“What are some good tech tools?” someone asked. Well…

Someone asked me today about tools I like for language learning/producing/using. There are TONS! But here is a start…of course, you probably know many/all of these and we could go on for days! And…these are great tools for teachers of other subjects–there are content connections everywhere, so feel free to share.
I highly recommend FlipGrid for threaded video conversations with peers and content experts around the world. The great thing for language teachers is that FlipGrid allows students to have the experience of real communication without the timezone problem. The person on the other end simply replies when they are next online, but the video replies are threaded specifically to each student. And they are adding new features (mix tapes, spark, idea, #gridpals, and more) all the time. It works on phones, tablets, Chromebooks and computers. And it is completely free.
I recommend EdPuzzle for upping the game with videos used in class
  • If using a youtube video, the video is pulled out of youtube, thus removing the suggested videos, ads and comments (ViewPure can do that too).
  • Teachers can also use video from other sources, including videos they upload from their computer.
  • Teachers can crop the video so it only includes the part they want their students to work with.
  • Teachers can add their own audio instructions/explanations
  • Teachers can add questions (multiple choice or open ended) that appear DURING the video so students don’t have to wait to show you what/how they understood.
  • It posts to Google Classroom.
I recommend Seesaw  for quickly gathering student responses, via camera upload–with or without audio recording overlaid–, video recording, drawing (in app), or even a link to a product they created on another tool.
  • The free version is VERY robust, unglitchy and works on everything.
  • Teachers can create folders into which students can sort their work when they submit it.
  • Teachers can give audio or written feedback (and can set it up for peers to be able to like or comment on posts as well).
  • Teachers also have the option to give parents a special, restricted access to only their students’ work–though in a world language class, it may include the image and voice of another student as well, but there will be no identification.
  • Teachers can also download and save items or create a public blog with their favorite student work samples, again unidentified. But language teachers have to be careful, especially in novice levels, because students often start by introducing themselves. So I recommend training them to only use first names or to “adopt” a target-language name for use during video/audio activities that might be posted elsewhere.

For formative assessment:

Kahoot, Socrative, Quizlet are pretty well known. Here are some less well-known, depending on your audience–and some have interesting response options:

  • Quizizz
  • Mentimeter: in addition to open-ended, multiple choice, quiz, scale, etc., Mentimeter includes options for 2×2 grid response, word cloud generator from student responses, etc.–limited free version, but easy to work around limitations
  • GoFormative has all the usual response features, AND it has a “draw” option for responses!
  • Gimkit is a relatively new tool. Students answer at their own pace AND get multiple exposures to the questions to help build mastery. They earn “money” that can be used to purchase upgrades. And of course, teachers can always check in on student use, how often specific questions are answered correctly over time, “money” students have earned, etc.

Digital storytelling:

  • Adobe Spark–now FREE for teachers and students
  • Storybird –amazing tool: students start with art that is in the website, and use the art to inspire their stories (instead of writing the story and then adding the art)
  • Use free screencapture software (e.g. Screencastify works on Chrome browser and Screencast-o-matic works on Chrome and also on Mac and Windows) over almost anything they create online: slides, prezi, a storybird, etc., to make a “movie” of it.
  • Google Tour builder  And you can add screencapture for audio narration to make it even more powerful)

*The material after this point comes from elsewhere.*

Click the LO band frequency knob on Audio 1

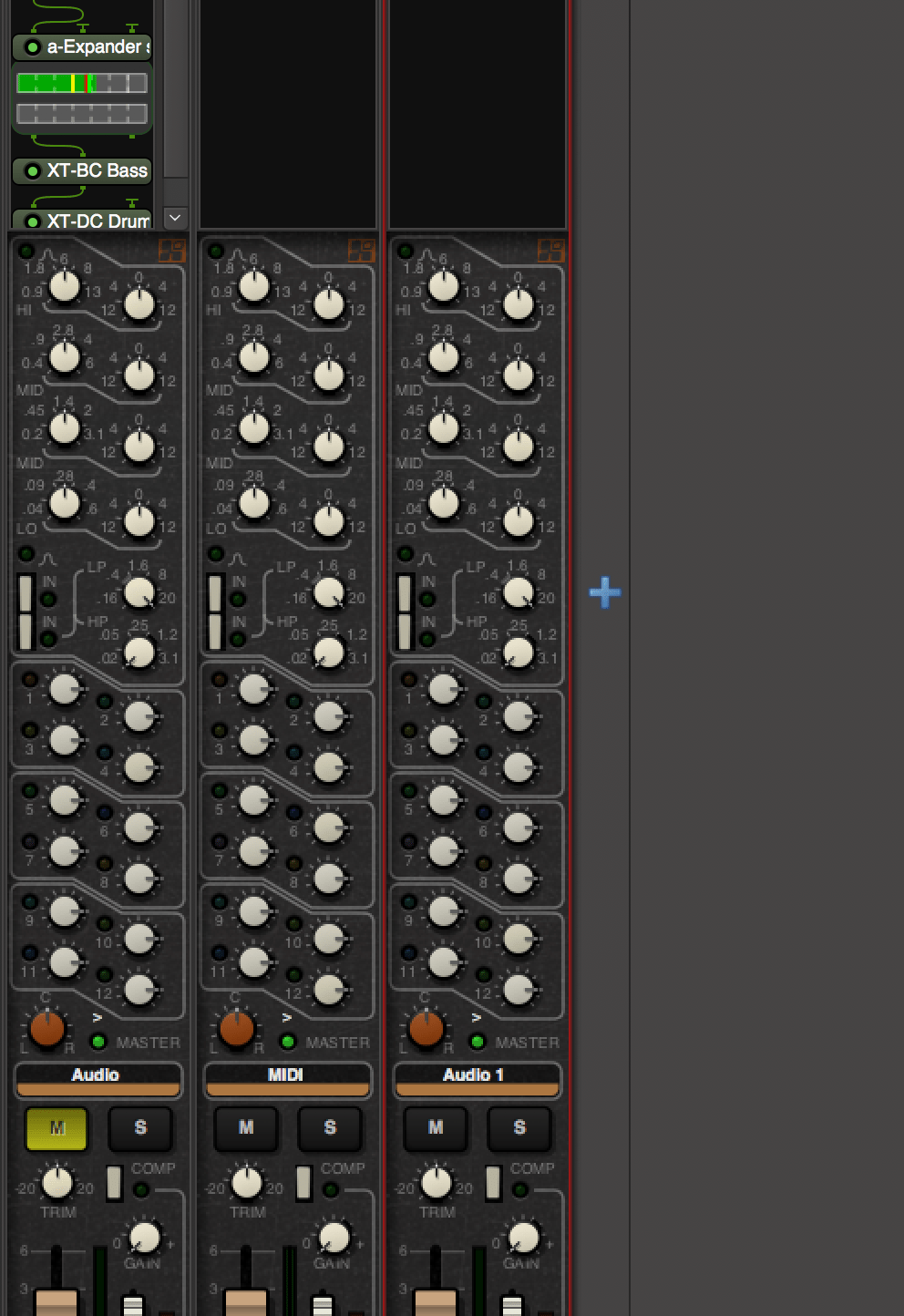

Augmented and Virtual reality:

  • Google Expeditions, with or without VR goggles.
  • Figment –if teachers can get 360-degree photos from places where target language is spoken (they can search google street view for what they want and download it) and load them into the app, the can literally walk through a virtual portal in their rooms and then “be” in that place. Then they or the students can explore/talk about what they see, etc. I recommend using this with ONE phone/tablet that is projected/air played to a screen. This is an app, not a web-based tool.
  • HP Reveal (formally Aurasma): combine it with something like Chatterpix app and your students can make a trigger object of their choice talk or sing (with their own voices) when someone uses the app to view the object. This is also an app.
And of course, Catherine Ousselin has an incredibly rich bank of resources.
What are your favorite tools, especially ones you think maybe more people should know about?